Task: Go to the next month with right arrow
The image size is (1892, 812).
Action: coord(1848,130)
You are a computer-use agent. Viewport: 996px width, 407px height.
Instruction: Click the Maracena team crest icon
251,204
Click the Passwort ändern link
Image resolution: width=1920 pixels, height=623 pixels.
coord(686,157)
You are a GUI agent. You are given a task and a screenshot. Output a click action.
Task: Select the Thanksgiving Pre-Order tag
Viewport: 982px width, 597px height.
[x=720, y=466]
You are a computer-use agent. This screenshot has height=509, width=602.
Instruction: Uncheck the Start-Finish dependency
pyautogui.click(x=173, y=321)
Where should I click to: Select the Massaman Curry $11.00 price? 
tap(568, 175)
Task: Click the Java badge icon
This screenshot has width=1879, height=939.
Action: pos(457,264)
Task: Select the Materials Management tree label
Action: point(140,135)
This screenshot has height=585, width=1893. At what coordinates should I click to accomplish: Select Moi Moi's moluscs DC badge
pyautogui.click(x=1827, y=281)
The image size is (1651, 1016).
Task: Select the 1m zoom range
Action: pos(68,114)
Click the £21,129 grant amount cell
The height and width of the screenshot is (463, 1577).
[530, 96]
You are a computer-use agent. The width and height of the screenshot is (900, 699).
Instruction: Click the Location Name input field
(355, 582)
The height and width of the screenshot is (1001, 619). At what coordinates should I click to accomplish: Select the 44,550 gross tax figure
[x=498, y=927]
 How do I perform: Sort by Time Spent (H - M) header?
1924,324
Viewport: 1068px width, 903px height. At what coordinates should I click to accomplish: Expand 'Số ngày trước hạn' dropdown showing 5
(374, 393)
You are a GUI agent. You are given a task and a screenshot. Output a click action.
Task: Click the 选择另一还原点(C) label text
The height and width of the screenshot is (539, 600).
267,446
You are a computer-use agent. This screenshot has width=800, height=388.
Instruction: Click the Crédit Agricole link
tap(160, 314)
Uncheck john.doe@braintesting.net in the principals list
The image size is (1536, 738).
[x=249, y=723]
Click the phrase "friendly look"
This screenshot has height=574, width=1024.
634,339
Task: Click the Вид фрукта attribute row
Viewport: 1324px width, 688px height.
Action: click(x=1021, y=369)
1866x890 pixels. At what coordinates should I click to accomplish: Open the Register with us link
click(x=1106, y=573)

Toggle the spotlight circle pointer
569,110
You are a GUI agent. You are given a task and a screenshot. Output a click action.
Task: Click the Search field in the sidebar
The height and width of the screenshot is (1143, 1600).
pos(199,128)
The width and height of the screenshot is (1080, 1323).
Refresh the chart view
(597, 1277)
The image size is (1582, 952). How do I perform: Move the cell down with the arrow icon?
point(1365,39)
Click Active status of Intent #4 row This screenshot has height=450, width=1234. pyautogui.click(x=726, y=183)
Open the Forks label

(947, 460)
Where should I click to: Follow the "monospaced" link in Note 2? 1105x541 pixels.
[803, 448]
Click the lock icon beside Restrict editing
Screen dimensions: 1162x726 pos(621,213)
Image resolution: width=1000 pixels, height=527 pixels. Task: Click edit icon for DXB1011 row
# # # # # # #
What you should do – Using the listing above, locate the lines that hold "computer" and copy each one.

Answer to the problem –
You are a computer-use agent. Viewport: 996px width, 407px height.
You are a computer-use agent. This screenshot has height=509, width=602.
You are a computer-use agent. The width and height of the screenshot is (900, 699).
You are a computer-use agent. This screenshot has width=800, height=388.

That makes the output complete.